> [Extract]
/---

People can be workaholics.
Sometimes work becomes so hectic that people can block out everything else in their life—including love—in hopes of making a successful career for themselves.
There’s nothing wrong with that. In fact, being single longer is a trending topic in today’s society. There are plenty of benefits of staying single and marrying later in life.
Being financially independent, creating a successful career for yourself, and building a strong network of friends and coworkers are just a few of the things one can focus on if they’re not wrapped up in a committed relationship.
That’s not to say those things are impossible if someone is married, either. There’s just a lot of time that tends to be invested in those serious relationships that could be used for other things by single people.
Still, the thought of one being single later into their life made us wonder—what types of work are these people in that has them so wrapped up? We looked through some census data to see which jobs are most common for single people at age 40.

\---

> [Work order 1]
Please translate this sentence from the passage on staying single into Spanish: "That’s not to say those things are impossible if someone is married, either."
> [Work order 2]
Recast the paragraph of the passage on staying single that begins "Being financially independent" as a short list, keeping its main facts.

> [Entries provided]
/---

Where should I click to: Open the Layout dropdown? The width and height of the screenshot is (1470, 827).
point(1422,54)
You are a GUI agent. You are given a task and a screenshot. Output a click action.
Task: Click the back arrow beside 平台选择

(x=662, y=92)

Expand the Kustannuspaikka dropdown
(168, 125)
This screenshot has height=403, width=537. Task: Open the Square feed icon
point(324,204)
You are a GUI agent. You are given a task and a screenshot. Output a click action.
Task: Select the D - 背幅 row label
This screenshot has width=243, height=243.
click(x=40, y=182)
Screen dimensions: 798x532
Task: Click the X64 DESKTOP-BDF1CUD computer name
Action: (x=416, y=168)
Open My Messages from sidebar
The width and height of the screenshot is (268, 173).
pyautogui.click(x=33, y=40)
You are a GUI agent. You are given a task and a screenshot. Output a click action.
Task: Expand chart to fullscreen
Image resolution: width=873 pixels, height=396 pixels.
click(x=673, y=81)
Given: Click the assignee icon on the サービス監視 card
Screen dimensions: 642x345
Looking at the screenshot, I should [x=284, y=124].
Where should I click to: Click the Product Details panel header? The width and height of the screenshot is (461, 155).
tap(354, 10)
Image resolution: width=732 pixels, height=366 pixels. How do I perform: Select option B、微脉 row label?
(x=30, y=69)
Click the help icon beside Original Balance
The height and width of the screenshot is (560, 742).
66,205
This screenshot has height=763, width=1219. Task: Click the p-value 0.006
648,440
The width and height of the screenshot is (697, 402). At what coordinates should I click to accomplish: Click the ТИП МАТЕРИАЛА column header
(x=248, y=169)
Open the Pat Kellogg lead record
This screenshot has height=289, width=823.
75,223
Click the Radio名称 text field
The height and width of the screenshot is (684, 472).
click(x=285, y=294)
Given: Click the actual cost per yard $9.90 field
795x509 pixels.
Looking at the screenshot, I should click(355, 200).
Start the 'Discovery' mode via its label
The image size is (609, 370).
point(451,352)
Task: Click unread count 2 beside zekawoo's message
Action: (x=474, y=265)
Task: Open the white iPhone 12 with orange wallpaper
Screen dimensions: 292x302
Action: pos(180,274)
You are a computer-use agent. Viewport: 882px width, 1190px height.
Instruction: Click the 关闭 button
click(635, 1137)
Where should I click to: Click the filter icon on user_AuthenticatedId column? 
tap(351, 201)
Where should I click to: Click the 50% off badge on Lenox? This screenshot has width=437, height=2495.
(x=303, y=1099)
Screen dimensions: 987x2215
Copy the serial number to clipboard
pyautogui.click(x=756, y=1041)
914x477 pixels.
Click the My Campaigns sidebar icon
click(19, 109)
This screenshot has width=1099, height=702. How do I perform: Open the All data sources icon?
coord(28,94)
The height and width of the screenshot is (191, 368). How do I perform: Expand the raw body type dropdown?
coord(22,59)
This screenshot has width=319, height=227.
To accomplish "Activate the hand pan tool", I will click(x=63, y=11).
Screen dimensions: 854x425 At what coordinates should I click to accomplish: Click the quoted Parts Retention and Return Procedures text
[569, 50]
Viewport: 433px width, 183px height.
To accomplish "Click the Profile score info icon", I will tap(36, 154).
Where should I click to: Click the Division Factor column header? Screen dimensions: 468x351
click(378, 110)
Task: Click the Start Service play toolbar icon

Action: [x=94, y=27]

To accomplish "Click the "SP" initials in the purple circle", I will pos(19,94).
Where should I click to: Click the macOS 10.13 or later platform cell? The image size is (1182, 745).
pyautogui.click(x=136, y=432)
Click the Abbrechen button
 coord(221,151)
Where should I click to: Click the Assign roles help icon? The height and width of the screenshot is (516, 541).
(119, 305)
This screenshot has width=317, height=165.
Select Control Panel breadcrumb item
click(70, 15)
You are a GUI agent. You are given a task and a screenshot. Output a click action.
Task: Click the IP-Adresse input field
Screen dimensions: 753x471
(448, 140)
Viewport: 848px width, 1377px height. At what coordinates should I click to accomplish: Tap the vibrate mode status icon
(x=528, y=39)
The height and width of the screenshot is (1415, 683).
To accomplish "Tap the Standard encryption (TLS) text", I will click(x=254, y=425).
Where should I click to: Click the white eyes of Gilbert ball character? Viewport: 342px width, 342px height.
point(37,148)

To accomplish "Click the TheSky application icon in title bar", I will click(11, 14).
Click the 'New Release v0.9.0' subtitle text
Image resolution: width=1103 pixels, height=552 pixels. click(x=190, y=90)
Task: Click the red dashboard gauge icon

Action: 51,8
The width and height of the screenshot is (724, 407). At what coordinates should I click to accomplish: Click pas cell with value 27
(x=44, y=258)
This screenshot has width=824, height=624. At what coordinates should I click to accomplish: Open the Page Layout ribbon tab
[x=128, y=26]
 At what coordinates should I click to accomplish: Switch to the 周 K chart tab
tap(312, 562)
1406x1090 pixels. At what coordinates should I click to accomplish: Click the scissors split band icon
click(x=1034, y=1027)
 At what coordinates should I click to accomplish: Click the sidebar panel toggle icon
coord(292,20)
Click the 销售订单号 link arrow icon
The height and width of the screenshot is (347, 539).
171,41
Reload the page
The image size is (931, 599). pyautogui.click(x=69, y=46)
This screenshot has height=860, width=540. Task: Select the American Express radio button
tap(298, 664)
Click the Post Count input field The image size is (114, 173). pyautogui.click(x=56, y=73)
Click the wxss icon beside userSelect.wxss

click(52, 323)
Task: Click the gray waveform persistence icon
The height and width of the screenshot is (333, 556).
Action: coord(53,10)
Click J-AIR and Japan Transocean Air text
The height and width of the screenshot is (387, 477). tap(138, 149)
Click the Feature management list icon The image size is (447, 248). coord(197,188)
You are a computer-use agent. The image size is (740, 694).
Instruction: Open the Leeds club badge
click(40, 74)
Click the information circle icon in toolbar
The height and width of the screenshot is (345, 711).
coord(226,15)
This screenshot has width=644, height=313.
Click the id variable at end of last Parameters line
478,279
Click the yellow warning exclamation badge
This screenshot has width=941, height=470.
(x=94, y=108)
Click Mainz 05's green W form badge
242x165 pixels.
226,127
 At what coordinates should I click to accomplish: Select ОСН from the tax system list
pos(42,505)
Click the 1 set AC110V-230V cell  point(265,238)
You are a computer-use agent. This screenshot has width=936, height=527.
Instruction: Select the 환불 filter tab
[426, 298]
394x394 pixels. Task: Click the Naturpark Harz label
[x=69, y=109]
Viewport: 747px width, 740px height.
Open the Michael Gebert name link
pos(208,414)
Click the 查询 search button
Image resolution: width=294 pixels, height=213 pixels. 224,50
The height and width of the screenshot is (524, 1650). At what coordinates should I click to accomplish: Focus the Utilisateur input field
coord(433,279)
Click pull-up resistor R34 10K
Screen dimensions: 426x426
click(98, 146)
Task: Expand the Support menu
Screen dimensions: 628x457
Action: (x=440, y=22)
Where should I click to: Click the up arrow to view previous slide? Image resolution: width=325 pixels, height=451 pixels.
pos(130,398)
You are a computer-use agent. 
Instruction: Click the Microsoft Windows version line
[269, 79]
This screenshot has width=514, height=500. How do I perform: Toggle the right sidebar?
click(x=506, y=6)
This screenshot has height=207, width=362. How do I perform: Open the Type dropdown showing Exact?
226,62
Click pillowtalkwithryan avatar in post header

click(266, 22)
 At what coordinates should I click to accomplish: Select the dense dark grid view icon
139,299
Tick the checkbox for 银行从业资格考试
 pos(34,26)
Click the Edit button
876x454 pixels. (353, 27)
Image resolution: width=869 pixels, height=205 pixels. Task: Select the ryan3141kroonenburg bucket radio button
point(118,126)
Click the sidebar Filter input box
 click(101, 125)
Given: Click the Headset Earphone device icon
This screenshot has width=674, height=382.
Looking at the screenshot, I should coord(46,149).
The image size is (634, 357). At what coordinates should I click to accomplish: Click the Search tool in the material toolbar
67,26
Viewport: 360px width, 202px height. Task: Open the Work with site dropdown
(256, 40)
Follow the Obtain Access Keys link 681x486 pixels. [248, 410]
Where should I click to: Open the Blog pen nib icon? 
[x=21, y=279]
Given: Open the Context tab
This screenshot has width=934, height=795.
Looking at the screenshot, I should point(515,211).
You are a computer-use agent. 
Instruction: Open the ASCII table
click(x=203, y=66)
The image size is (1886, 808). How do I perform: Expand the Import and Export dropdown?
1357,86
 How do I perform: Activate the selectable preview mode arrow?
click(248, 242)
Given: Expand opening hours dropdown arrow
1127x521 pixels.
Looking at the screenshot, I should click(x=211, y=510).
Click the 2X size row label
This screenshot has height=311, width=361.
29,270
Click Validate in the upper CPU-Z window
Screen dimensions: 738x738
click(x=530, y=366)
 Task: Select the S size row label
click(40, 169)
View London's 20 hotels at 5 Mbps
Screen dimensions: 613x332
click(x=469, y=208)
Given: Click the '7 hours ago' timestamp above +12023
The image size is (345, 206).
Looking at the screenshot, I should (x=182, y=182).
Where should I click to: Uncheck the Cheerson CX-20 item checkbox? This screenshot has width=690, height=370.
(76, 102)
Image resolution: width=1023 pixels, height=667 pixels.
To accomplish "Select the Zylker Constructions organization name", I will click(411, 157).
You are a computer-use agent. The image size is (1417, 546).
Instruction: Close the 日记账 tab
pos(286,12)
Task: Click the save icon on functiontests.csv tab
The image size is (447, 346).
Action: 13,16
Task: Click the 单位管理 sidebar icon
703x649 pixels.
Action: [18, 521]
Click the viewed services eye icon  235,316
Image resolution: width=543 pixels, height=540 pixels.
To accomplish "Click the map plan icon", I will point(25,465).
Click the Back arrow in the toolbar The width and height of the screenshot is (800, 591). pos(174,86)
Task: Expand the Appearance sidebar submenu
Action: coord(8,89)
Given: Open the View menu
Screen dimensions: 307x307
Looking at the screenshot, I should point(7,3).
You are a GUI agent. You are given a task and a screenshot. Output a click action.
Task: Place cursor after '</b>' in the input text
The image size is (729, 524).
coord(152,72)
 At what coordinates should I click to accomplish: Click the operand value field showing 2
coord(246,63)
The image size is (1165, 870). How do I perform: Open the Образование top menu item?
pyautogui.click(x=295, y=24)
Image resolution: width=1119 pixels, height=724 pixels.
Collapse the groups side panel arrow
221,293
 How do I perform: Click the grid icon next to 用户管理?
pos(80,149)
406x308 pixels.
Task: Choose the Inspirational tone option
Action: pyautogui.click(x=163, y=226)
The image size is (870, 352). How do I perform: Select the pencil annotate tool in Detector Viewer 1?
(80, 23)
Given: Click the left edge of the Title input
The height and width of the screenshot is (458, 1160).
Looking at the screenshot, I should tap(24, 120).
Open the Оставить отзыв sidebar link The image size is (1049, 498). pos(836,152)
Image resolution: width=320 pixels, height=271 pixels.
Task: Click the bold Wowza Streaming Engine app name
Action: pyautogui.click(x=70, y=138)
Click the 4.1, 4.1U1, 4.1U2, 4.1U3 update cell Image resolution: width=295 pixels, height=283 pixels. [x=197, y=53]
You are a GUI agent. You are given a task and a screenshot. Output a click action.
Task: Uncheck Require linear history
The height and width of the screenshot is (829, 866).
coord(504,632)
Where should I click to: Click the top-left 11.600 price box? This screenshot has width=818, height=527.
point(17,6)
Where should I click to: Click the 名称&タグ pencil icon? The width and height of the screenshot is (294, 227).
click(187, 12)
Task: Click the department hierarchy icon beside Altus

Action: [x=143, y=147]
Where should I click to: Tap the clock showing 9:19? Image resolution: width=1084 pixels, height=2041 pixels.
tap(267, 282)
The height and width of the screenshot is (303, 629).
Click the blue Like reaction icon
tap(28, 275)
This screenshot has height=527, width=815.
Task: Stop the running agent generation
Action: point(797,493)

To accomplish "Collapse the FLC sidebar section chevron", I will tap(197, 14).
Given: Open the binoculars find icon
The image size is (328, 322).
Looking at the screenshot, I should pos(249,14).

\---

> [Exercise answer 1]
Tampoco quiere decir que esas cosas sean imposibles si alguien está casado.

> [Exercise answer 2]
A few things people can focus on when they aren't in a committed relationship:
- Being financially independent
- Creating a successful career
- Building a strong network of friends and coworkers